## Work task
Retype, without changes, every line from the line that contains "Screen dimensions: 196x160" through the final line of the records. Exclude pictures.

══ Provided records

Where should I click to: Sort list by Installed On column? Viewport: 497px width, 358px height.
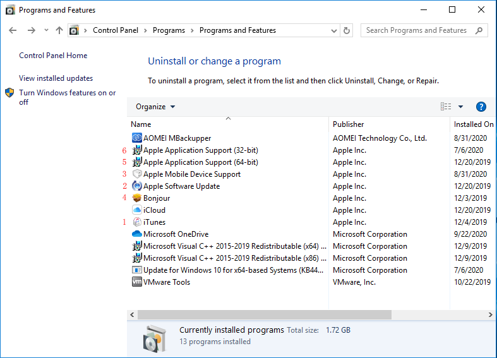click(x=474, y=124)
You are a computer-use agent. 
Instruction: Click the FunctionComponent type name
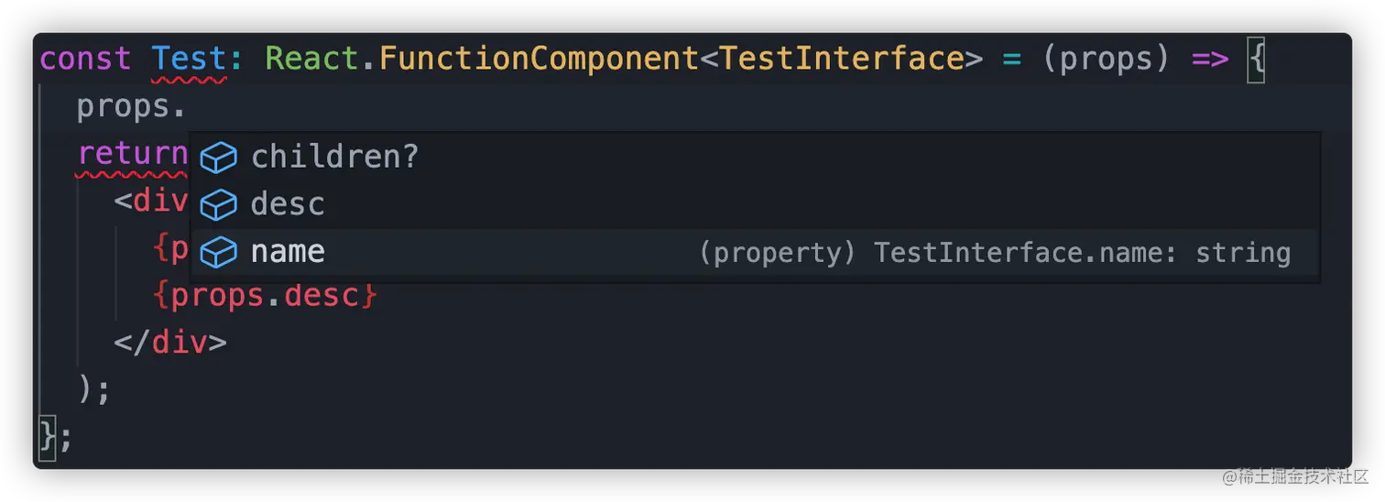click(539, 60)
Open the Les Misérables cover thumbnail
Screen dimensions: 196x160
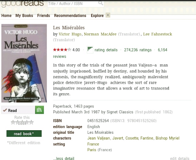click(x=24, y=63)
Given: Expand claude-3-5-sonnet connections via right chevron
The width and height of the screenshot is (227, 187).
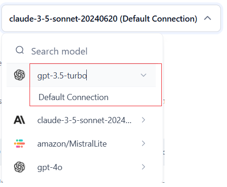Looking at the screenshot, I should (x=144, y=120).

════

## Response box
Screen dimensions: 196x160
click(x=24, y=63)
Given: Expand claude-3-5-sonnet connections via right chevron
The width and height of the screenshot is (227, 187).
Looking at the screenshot, I should (x=144, y=120).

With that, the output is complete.